→ Task prompt: Each line containing the string "arrow" should be copied out of the entries.

----- Records supplied -----

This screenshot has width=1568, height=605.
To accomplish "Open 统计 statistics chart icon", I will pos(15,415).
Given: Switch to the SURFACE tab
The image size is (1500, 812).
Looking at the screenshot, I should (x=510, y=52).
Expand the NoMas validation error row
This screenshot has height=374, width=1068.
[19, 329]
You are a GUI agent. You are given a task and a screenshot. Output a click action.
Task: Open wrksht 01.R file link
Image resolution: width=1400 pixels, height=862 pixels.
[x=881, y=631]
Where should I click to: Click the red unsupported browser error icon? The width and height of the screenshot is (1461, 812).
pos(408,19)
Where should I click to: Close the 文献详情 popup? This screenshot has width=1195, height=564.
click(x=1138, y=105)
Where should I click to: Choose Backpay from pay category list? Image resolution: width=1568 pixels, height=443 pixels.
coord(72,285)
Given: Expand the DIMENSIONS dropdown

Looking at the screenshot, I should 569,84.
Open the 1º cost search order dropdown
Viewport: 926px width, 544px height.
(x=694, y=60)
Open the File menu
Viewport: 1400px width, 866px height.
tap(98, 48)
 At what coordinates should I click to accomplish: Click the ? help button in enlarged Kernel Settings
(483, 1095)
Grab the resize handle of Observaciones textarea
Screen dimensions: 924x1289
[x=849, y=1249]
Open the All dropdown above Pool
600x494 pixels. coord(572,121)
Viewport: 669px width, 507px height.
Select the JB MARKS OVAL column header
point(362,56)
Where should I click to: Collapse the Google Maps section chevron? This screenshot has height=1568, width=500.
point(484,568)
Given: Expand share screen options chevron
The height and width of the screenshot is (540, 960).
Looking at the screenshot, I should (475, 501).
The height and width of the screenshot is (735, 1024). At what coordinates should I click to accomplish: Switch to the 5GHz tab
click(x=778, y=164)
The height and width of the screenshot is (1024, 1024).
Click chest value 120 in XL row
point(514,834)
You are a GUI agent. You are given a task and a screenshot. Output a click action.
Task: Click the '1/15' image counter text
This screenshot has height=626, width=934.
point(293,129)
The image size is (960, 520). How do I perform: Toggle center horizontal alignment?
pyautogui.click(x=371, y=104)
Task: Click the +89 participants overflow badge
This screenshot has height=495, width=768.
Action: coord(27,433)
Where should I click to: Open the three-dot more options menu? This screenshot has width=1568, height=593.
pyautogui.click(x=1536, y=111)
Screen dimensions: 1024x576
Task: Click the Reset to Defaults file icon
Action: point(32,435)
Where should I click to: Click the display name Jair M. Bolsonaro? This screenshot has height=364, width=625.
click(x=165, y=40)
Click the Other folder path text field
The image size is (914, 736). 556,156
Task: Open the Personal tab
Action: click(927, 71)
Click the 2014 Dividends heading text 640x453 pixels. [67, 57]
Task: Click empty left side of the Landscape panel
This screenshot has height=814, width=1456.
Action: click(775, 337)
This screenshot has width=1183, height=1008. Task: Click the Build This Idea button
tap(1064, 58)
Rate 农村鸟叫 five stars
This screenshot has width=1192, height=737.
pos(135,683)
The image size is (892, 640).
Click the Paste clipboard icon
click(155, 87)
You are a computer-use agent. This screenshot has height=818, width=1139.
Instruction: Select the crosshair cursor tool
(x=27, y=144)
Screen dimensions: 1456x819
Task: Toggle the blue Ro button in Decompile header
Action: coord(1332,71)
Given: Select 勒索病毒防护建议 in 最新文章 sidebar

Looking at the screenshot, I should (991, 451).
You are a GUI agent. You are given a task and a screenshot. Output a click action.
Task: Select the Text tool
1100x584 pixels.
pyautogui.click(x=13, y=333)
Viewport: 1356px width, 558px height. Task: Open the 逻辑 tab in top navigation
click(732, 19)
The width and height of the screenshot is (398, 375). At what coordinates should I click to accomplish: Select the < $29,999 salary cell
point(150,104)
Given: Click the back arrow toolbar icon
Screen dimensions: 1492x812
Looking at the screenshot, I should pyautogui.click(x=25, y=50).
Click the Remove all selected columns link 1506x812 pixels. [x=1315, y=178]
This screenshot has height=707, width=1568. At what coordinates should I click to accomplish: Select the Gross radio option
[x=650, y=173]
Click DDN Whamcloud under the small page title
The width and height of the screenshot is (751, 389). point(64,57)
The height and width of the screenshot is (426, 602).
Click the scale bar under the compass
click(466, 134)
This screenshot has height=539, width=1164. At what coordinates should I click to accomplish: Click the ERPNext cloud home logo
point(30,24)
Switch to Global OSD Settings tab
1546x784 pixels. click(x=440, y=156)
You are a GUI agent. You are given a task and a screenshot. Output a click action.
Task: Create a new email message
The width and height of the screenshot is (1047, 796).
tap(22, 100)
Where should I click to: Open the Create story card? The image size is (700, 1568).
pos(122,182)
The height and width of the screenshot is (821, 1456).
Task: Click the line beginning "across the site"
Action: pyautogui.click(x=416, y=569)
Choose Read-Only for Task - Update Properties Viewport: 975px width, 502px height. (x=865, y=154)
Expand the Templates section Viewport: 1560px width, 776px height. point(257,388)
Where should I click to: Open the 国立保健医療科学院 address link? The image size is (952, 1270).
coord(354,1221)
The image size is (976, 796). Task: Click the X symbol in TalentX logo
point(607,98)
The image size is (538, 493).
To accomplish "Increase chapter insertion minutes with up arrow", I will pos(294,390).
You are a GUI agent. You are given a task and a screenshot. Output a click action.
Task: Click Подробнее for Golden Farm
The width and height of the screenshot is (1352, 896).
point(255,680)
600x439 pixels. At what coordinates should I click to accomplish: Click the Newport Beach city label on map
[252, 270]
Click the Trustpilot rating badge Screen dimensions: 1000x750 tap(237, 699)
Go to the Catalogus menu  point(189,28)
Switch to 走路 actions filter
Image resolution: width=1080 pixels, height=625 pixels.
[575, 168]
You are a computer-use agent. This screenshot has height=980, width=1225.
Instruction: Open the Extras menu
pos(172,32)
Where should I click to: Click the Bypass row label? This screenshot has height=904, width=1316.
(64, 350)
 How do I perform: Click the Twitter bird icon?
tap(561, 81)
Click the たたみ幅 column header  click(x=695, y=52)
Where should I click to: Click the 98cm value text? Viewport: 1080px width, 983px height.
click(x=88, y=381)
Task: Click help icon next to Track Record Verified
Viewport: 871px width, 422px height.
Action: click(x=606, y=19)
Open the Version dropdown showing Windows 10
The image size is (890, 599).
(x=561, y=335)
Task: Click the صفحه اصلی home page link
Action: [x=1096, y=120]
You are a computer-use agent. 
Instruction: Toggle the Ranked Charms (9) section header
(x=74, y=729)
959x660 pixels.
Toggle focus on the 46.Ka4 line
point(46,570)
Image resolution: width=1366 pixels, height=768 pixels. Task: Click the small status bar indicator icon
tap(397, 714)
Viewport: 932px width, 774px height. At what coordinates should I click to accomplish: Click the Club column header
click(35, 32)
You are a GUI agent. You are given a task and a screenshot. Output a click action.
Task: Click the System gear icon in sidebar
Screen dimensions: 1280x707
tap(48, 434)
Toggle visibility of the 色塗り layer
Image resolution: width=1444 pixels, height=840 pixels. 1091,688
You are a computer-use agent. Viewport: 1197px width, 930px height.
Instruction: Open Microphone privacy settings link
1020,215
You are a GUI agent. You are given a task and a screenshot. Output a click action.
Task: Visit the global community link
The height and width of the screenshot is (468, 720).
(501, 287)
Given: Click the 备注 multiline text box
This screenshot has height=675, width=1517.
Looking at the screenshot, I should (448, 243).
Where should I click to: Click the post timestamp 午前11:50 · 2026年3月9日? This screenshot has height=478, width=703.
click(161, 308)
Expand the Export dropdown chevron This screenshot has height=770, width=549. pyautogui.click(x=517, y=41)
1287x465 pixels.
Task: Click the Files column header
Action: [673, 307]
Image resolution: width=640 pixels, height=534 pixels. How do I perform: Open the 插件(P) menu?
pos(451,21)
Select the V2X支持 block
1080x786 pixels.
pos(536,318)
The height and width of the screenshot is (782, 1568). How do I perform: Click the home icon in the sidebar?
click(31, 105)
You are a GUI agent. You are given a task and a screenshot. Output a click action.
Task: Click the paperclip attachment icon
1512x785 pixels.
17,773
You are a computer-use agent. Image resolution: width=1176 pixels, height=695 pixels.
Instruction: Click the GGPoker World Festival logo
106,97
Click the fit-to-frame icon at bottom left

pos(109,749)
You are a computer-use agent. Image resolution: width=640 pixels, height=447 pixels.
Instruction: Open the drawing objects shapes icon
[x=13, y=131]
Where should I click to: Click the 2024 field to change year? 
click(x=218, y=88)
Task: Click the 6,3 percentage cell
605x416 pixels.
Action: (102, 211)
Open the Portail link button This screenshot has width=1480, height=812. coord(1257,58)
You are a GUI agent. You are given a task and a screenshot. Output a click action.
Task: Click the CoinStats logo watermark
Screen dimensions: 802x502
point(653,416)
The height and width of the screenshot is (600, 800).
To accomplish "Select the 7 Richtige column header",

-----

→ Exercise solution:
Given: Click the back arrow toolbar icon
To accomplish "Increase chapter insertion minutes with up arrow", I will pos(294,390).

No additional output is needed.